-- Begin Raw data --

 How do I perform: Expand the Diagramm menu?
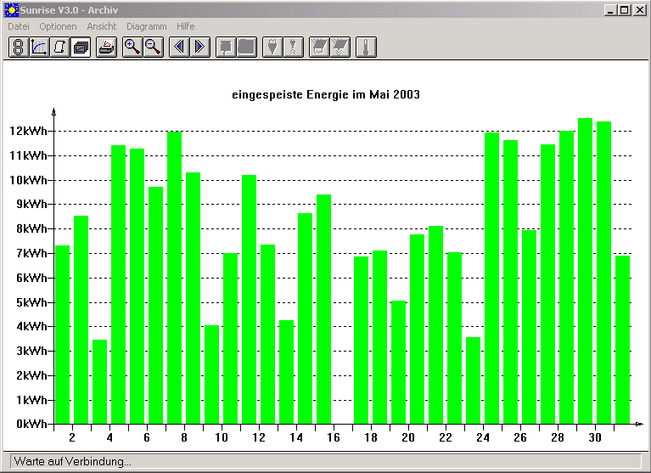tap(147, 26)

-- End Raw data --
-- Begin Raw data --

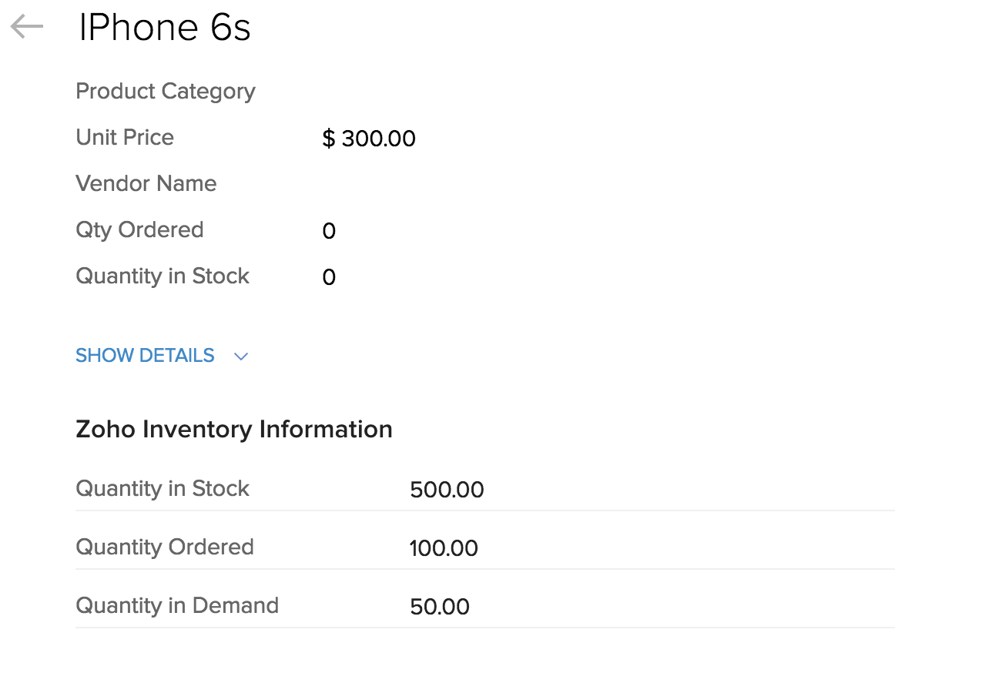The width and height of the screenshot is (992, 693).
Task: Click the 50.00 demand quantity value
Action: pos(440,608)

-- End Raw data --

**Short exercise**
Rewrite the part that opens with the line containing "The width and" and closes with the line containing "Action: pos(440,608)", changing "quantity" to "amount" and keeping everything else the same. Leave the pictures out.

**The result**
The width and height of the screenshot is (992, 693).
Task: Click the 50.00 demand amount value
Action: pos(440,608)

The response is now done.